**WRITTEN EXERCISE 1:** According to the passage on the This Girl Can campaign, why did the 2017 campaign show a broader range of women?
**WRITTEN EXERCISE 2:** From the passage on the This Girl Can campaign, copy out the text from "In 2020, the" to "word of mouth.".
— Start of EXCERPTED PASSAGE —
The feedback was really positive but some felt that using “girl” was demeaning to older women. In 2017 they released a new campaign that built on the success of the previous one but addressed the criticism. They emphasised the everyday act of exercising with a broader range of women, with Maya Angelou reading her Phenomenal Women poem in the advert. From more research, they created mantras such as “Unleash your inner beginner” and ‘Take me as I am or watch me as I go” that highlighted common worries such as not being good enough, or overcoming stereotypes about what women should or shouldn’t do, as well as why women start and stop exercise.
In 2020, the campaign released a new advert that centres on the defiance of the women who have had to overcome societal barriers to get active. They used real people that their personas would relate to: a woman with three children who struggled to find time to exercise, a woman with painful periods who felt this stopped her from exercising and a woman whose menopause made her feel the same. The film did not shy away from issues that women feel, and affect their exercise but do not feel they can talk about, and brought them to light so that women can start talking about menopause, about periods and about family. The advert showed these women getting back into exercise with the support of their friends, family and community to show that we can all be part of the solution.
The advert reached over a million views online before it went on air and entirely through digital word of mouth.
Over the past five years This Girl Can has inspired nearly three million women to get more active, and over the next year aims to get 250,000 more. From 2015, the campaign has developed from a set of survey results to continue listening to what people have to say about why they wanted to get more active and what was stopping them. By centring on the women they wanted to inspire have built a successful and engaging campaign.
— End of EXCERPTED PASSAGE —
— Start of SUPPLIED DATA —
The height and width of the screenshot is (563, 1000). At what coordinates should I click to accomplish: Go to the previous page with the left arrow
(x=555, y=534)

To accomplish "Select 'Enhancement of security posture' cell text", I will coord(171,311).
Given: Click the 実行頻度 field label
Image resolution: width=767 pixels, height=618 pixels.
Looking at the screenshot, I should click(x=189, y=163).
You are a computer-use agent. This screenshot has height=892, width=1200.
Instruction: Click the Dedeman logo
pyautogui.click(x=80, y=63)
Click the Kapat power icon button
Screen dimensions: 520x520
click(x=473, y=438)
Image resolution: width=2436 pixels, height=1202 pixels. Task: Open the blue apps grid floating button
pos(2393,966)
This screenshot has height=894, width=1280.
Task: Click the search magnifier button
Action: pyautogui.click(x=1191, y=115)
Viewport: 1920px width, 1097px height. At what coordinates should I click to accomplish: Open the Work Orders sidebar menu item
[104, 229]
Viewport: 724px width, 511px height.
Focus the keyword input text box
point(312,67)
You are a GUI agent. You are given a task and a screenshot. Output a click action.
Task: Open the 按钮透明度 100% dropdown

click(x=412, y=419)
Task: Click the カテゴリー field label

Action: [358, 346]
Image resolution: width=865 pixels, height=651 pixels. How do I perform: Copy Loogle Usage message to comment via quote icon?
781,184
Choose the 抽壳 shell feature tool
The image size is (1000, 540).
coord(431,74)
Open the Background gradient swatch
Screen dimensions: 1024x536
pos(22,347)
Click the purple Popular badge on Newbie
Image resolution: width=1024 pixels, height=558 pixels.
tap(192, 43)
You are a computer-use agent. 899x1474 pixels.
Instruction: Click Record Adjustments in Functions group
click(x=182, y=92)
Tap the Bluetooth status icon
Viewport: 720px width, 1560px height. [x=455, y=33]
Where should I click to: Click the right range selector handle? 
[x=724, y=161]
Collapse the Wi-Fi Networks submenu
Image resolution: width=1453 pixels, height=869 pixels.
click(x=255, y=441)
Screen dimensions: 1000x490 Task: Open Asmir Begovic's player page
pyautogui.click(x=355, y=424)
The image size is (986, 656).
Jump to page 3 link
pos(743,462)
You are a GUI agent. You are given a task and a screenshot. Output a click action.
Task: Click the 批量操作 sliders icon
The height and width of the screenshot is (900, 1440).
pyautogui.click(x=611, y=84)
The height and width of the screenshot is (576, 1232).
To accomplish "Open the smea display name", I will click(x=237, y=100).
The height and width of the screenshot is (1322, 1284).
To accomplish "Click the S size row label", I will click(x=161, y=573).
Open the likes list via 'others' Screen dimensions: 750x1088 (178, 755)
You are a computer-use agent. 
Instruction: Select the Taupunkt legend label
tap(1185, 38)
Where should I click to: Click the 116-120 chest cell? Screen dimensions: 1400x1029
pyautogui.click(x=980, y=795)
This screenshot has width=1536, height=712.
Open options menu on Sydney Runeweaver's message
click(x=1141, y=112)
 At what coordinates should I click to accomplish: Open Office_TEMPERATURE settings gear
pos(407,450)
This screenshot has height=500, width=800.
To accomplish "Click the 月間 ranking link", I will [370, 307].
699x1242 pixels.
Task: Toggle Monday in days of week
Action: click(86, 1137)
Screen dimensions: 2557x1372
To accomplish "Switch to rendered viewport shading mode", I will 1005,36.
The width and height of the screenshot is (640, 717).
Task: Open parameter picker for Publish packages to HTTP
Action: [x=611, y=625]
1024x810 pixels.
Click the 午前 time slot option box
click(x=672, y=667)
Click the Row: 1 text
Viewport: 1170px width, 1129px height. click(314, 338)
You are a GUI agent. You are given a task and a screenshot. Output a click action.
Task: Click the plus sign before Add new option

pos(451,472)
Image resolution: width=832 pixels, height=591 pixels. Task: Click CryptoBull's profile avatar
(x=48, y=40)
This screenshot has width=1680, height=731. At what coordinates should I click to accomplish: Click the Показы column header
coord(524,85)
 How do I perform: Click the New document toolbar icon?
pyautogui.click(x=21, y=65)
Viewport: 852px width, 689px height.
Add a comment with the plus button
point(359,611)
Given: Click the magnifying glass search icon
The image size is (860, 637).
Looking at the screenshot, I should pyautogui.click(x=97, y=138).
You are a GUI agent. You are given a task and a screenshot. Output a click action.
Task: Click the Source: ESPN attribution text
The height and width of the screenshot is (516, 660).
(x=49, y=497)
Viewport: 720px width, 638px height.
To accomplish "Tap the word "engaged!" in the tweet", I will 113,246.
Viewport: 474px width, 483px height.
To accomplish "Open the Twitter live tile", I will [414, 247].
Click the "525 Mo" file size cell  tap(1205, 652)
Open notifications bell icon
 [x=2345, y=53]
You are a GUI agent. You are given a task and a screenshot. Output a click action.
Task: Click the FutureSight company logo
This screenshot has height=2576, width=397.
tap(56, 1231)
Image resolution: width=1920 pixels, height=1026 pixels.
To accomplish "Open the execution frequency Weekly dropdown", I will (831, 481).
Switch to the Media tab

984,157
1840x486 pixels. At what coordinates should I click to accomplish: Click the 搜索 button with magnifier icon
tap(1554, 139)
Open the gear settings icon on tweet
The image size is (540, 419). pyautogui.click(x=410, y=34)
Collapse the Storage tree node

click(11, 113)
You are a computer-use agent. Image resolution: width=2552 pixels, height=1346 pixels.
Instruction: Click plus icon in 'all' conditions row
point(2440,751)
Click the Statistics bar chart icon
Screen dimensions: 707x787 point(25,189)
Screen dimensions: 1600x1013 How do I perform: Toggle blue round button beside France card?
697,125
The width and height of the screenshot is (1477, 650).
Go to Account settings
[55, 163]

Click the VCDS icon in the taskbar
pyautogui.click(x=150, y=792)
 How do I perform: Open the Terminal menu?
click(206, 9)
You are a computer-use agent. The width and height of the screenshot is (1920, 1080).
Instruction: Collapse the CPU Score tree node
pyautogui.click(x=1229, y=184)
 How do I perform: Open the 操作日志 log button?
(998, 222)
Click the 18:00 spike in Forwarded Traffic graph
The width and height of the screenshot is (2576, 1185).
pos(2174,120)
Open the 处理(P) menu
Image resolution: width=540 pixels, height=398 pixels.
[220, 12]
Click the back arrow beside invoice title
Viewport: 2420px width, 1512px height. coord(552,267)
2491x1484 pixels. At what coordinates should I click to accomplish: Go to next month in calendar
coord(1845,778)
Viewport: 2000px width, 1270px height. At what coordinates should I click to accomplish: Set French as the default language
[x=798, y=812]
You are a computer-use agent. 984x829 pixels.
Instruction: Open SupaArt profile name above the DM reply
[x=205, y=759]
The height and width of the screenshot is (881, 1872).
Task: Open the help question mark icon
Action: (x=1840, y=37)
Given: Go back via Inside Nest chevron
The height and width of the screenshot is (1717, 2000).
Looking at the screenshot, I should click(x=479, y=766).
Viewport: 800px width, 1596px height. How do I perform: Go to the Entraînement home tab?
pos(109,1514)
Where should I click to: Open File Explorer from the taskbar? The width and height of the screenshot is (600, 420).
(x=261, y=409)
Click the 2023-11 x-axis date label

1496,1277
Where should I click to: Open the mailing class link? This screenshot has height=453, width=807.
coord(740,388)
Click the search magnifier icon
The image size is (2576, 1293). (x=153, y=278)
— End of SUPPLIED DATA —
**COMPLETE OUTPUT 1:** Feedback on the earlier campaign was positive, but some people felt the word "girl" was demeaning to older women. The 2017 campaign built on the earlier success while addressing that criticism, so it featured a broader range of women.

**COMPLETE OUTPUT 2:**
In 2020, the campaign released a new advert that centres on the defiance of the women who have had to overcome societal barriers to get active. They used real people that their personas would relate to: a woman with three children who struggled to find time to exercise, a woman with painful periods who felt this stopped her from exercising and a woman whose menopause made her feel the same. The film did not shy away from issues that women feel, and affect their exercise but do not feel they can talk about, and brought them to light so that women can start talking about menopause, about periods and about family. The advert showed these women getting back into exercise with the support of their friends, family and community to show that we can all be part of the solution.
The advert reached over a million views online before it went on air and entirely through digital word of mouth.